PROBLEM DESCRIPTION:
When you reach the line containing "Click the scroll-down chevron below slider" in the entries below, start writing out each line exactly, and stop after the line containing "Hide the 图层 0 layer visibility eye".
(Beginning of TASK INPUTS)
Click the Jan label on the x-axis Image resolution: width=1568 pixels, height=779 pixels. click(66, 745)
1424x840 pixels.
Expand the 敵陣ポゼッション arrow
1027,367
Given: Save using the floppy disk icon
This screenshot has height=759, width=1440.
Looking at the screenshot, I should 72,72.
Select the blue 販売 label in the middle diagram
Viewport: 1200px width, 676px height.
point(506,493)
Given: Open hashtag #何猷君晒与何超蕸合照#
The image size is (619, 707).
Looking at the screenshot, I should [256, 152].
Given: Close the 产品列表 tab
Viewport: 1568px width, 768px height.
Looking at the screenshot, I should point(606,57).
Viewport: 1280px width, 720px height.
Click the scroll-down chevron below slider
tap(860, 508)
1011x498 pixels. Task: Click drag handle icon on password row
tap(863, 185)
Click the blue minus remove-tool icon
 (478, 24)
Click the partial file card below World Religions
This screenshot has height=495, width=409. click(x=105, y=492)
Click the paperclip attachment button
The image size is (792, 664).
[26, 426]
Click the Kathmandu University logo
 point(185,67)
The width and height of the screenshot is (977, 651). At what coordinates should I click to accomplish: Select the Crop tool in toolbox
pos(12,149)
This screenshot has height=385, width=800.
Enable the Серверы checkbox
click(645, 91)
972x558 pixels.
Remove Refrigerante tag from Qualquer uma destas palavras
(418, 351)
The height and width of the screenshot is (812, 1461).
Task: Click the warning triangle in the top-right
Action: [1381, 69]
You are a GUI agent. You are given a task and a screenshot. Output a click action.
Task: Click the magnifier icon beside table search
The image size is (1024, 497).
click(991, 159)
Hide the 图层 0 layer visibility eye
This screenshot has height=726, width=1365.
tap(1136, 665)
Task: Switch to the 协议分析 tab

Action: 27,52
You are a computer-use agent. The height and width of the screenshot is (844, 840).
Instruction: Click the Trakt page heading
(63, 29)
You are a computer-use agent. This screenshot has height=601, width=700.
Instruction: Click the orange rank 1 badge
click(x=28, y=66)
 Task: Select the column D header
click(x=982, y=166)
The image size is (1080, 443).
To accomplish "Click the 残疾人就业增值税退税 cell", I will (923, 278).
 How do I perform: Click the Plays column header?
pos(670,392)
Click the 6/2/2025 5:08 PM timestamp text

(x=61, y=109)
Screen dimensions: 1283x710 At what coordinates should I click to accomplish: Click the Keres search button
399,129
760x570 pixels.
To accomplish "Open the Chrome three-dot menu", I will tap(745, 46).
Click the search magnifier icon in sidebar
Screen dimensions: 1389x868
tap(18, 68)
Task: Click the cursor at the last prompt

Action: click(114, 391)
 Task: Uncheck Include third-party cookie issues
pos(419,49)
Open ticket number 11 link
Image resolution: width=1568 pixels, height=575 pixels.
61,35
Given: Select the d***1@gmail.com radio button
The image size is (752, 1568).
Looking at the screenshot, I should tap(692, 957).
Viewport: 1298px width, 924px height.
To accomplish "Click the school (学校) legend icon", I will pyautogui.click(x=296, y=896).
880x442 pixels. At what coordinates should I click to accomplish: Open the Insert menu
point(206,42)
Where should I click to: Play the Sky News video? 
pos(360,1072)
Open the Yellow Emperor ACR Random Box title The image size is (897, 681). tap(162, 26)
(End of TASK INPUTS)
RESULT OF THIS TASK:
Click the scroll-down chevron below slider
tap(860, 508)
1011x498 pixels. Task: Click drag handle icon on password row
tap(863, 185)
Click the blue minus remove-tool icon
 (478, 24)
Click the partial file card below World Religions
This screenshot has height=495, width=409. click(x=105, y=492)
Click the paperclip attachment button
The image size is (792, 664).
[26, 426]
Click the Kathmandu University logo
 point(185,67)
The width and height of the screenshot is (977, 651). At what coordinates should I click to accomplish: Select the Crop tool in toolbox
pos(12,149)
This screenshot has height=385, width=800.
Enable the Серверы checkbox
click(645, 91)
972x558 pixels.
Remove Refrigerante tag from Qualquer uma destas palavras
(418, 351)
The height and width of the screenshot is (812, 1461).
Task: Click the warning triangle in the top-right
Action: [1381, 69]
You are a GUI agent. You are given a task and a screenshot. Output a click action.
Task: Click the magnifier icon beside table search
The image size is (1024, 497).
click(991, 159)
Hide the 图层 0 layer visibility eye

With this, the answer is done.